Foi incrível, poderoso e inspirador observar a força que temos, juntas, de denunciar esse tipo de violência e como isso dá coragem de simplesmente compartilhar nossas histórias. Nossa intenção é apenas de empoderar as mulheres. São elas que merecem atenção, espaço e voz em todo esse movimento. A campanha sofreu ataques, sim, como era de se esperar quando mulheres denunciam machismo na Internet, mas isso não tirou o nosso foco e nem diminuiu a força da campanha.

Violência online também é uma violência real

Analisar os padrões de uso da Internet em relação ao conteúdo produzido pelas mídias mais tradicionais, como TV e rádio, pode possibilitar uma reflexão sobre a natureza da violência em plataformas virtuais e também nas ruas.

As redes sociais libertaram muitas vozes hostis. Como nunca antes, é hora de se pensar sobre a maneira com que ataques e agressões online causam danos reais.

No Brasil, a punição por estupro está especificada no artigo 213 do Código Penal. Como prevê o artigo 241-D do Estatuto da Criança e do Adolescente (ECA), “aliciar, assediar, instigar ou constranger, por qualquer meio de comunicação, criança, com o fim de com ela praticar ato libidinoso” resulta em pena de reclusão de um a três anos e multa.

Embora diversos dos assediadores tenham deletado seus perfis do Twitter, outros usuários fizeram captura de tela das mensagens virais como maneira de guardar provas.

De acordo com o Marco Civil da Internet, lei que regula o uso da Internet no Brasil, os intermediários não são responsáveis e tampouco devem ter conhecimento prévio sobre o que outros publicam. Porém, se e quando eles forem notificados sobre algum tipo de abuso, devem remover o conteúdo – do contrário, passarão a ter responsabilidade sobre os danos causados.

Se o Twitter for notificado por assédio pelo Ministério Público, seria necessário quebrar o sigilo da identidade dos usuários acusados de assédio. No Brasil, essas informações se tornariam de domínio público.

“De posse dessas informações, os pais também podem abrir uma ação civil contra eles por danos morais”, afirmou Ricardo de Moraes Cabezon, presidente da Comissão de Direitos Infantojuvenis da Ordem dos Advogados do Brasil (OAB), no website de notícias Uol.

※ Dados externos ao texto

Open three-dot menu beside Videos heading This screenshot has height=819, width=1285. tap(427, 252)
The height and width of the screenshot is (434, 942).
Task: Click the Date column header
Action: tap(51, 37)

A campanha ajudou a ampliar os debates sobre violência online como diretamente relacionada com agressão em espaços físicos. Isso é essencial para monitorar as consequências da violência online contra mulheres e outros grupos vulneráveis, como os coletivos LGBT, crianças e pessoas com deficiências.

Nos novos meios de comunicação, xingamentos e outras formas de crueldade podem ser amplificadas até um nível insuportável para as vítimas de abusos e assédios. Por meio do comprometimento com usos éticos e respeitosos dos espaços online, seriam abertas oportunidades para a criação de comunidades menos violentas e mais tolerantes.